Dinosaur-era species added to IUCN list as debate over reviving extinct group intensifies


Dinosaur-era species added to IUCN list as debate over reviving extinct group intensifies

"It's heartbreaking that a species that outlived the dinosaurs now faces extinction at human hands," said Melissa Cancino, founder of Proyecto Anfibia

A species in Chile that once hopped alongside dinosaurs now faces a dire threat -- not from prehistoric predators, but from humans. The Helmeted Water Toad (Calyptocephalella gayi), a "living fossil" found in Chile, is rapidly losing its habitat due to climate change and human encroachment, reported Reuters recently.

The giant amphibian, one of the largest in the world at over 30 centimeters or a foot long and weighing up to one kg or 2.2 pounds, has survived millions of years with little genetic change.

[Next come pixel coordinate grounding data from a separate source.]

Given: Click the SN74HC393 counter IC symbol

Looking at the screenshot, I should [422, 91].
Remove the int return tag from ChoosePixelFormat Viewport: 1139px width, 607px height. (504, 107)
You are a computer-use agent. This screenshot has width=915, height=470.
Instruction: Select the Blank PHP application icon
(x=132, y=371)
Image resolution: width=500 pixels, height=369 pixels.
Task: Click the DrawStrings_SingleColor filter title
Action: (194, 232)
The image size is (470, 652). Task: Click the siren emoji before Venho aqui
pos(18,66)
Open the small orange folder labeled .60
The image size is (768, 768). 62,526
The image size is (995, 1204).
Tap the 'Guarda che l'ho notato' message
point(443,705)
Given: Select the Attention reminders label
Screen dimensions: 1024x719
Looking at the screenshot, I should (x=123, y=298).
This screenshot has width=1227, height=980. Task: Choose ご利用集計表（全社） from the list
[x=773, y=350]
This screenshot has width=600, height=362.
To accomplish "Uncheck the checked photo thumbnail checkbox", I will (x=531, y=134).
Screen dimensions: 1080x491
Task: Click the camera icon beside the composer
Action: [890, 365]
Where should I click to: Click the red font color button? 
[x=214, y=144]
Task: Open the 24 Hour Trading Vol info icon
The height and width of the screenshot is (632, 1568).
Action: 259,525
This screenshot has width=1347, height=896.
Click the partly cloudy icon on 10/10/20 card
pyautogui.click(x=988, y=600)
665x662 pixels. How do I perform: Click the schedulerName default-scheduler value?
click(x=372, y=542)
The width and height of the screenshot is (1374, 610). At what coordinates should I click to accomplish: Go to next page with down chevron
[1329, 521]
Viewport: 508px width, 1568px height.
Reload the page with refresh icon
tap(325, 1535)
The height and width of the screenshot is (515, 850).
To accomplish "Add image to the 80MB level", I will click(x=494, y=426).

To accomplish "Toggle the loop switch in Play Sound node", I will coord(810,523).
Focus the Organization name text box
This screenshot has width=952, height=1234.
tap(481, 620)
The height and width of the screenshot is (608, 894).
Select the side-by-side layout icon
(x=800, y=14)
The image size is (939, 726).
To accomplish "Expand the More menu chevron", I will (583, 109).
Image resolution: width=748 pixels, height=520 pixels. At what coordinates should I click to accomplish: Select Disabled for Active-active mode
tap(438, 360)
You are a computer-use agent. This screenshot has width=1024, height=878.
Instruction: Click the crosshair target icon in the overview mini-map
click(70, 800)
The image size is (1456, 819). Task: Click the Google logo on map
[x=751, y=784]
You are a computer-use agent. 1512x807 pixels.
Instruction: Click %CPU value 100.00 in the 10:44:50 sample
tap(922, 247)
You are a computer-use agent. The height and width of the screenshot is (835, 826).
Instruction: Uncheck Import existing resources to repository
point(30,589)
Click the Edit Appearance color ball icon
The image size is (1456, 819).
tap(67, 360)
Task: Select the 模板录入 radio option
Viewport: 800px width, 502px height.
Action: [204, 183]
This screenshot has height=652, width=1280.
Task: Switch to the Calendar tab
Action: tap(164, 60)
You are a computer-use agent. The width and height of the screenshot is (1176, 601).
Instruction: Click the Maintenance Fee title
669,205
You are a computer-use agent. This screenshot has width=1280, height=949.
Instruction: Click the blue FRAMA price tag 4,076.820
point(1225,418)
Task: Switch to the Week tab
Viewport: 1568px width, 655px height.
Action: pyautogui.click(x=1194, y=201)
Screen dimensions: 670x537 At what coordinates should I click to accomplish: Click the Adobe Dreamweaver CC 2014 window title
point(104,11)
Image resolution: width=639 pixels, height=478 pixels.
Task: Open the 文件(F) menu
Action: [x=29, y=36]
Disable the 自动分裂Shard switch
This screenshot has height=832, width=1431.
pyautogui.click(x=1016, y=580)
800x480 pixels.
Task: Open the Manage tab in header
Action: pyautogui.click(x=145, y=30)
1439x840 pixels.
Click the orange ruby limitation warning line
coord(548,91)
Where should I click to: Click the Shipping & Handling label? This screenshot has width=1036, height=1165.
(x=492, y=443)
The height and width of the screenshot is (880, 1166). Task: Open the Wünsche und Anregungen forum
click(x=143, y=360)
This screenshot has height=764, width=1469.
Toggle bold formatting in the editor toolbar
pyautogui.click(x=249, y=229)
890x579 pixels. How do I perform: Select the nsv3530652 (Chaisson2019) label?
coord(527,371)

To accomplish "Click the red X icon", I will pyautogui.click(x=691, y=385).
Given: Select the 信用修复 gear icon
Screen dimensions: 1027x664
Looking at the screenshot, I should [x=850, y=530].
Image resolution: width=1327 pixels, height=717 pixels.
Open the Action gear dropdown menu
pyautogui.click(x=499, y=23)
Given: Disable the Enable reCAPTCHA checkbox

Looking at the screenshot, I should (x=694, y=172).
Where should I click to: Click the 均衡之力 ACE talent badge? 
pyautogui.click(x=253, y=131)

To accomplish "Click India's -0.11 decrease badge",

Now, its population has declined by 30% since 1990, landing it on the International Union for Conservation of Nature's (IUCN) "vulnerable" list.

"It's heartbreaking that a species that outlived the dinosaurs now faces extinction at human hands," said Melissa Cancino, founder of Proyecto Anfibia, a Chilean amphibian research group.

READ: Extinct fish brought back to life 100 Years after (September 29, 2022)

Amphibians as a whole are the most endangered group of animals on Earth, with one-third of their 6,300 species at risk of extinction. Habitat loss, pollution, invasive species, and diseases have pushed frogs, toads, and salamanders to the brink, while climate change and wildfires exacerbate their plight.

Scientists warn that amphibians, often seen as ecological "canaries in the coal mine," are signaling a looming biodiversity crisis across the planet. But the threat is not limited to amphibians. Across taxa, species are disappearing at alarming rates.

The IUCN estimates that 46,300 species -- or 28% of those assessed -- face extinction. Island species, particularly reptiles, are among the hardest hit, with habitat fragmentation turning mainland areas into "virtual islands," isolating populations and preventing genetic diversity.

In California, the Ridgway's Rail, an endangered bird species, illustrates the consequences of habitat destruction. More than a century of salt marsh loss from agriculture and urbanization has left the bird vulnerable to genetic bottlenecks, according to a U.S. Geological Survey study. Meanwhile, wildfires are further devastating amphibians like the Mountain Yellow-Legged Frog in Southern California, which already struggles with habitat loss and a deadly fungal infection.

Scientists estimate that one million species could vanish in the coming decades, with current extinction rates far exceeding historical averages. The United Nations (UN) warns this mass extinction event rivals the one that wiped out the dinosaurs 66 million years ago.

Human activities -- deforestation, overexploitation, and pollution, besides climate change -- are driving the crisis to reach a new peak. Yet, humans are also uniquely positioned to halt it. "We are not only the cause but also the solution," advocates of conservation argue.

Extinction doesn't merely erase species but erodes the very ecosystems humans are in and the shared heritage. Each loss shrinks the world's biodiversity, leaving the future humans poorer and lonelier on Earth.

While conservationists call for urgent action, another group of scientists embark upon new evolution with reviving the extinct species that was limited to fiction or Hollywood movies so far.

Colossal Biosciences, a biotech and genetic engineering startup has undertaken a major plan to "de-extinct" the woolly mammoth, the Tasmanian tiger, the northern white rhinoceros, and the dodo.

READ: De-extinction? Plans to revive Tasmanian tiger triggers debate (August 20, 2022)

Currently, the firm is busy reviving woolly mammoth hybrid calves by 2028, and reintroducing them to the Arctic tundra habitat. Another project envisages the revival of Tasmanian tiger (thylacine), a carnivorous dog-like marsupial with stripes was the recent species on record by the European settlement in Australia. The marsupial carried its babies in a pouch just as kangaroos or koalas do but the hunting spree of British settlers led to their extinction by the 1930s.

Almost a century later, using the genome sequenced from DNA recovered from a 108-year-old specimen kept at Australia's Victoria Museum, the biotech startup is keen to use IVF and gestation without a surrogate, deploying the CRISPR (Clustered Regularly Interspaced Short Palindromic Repeats) gene editing and computational biology capabilities to reproduce thylacine DNA.

Many experts have raised concerns over the concept of reviving extinct species as their original environment was vastly different from now. But revival scientists at Colossal insist on return of these extinct species to enforce rebalancing Australia's ecosystem, which has a record extinct species.

"Without an apex predator, ecosystems plunge into a series of cascading trophic downgrading effects, leading to the spread of disease, an increase in wildfires and invasive species, a reduction in carbon sequestration, and a disruption to natural biogeochemical cycles," says the biotech firm.

That leaves the debate afresh whether conservation efforts at an estimated $100 billion investment in endangered species or encourage startups like Colossal who are successfully raising new funds to sustain their revival plans of some dangerous extinct species.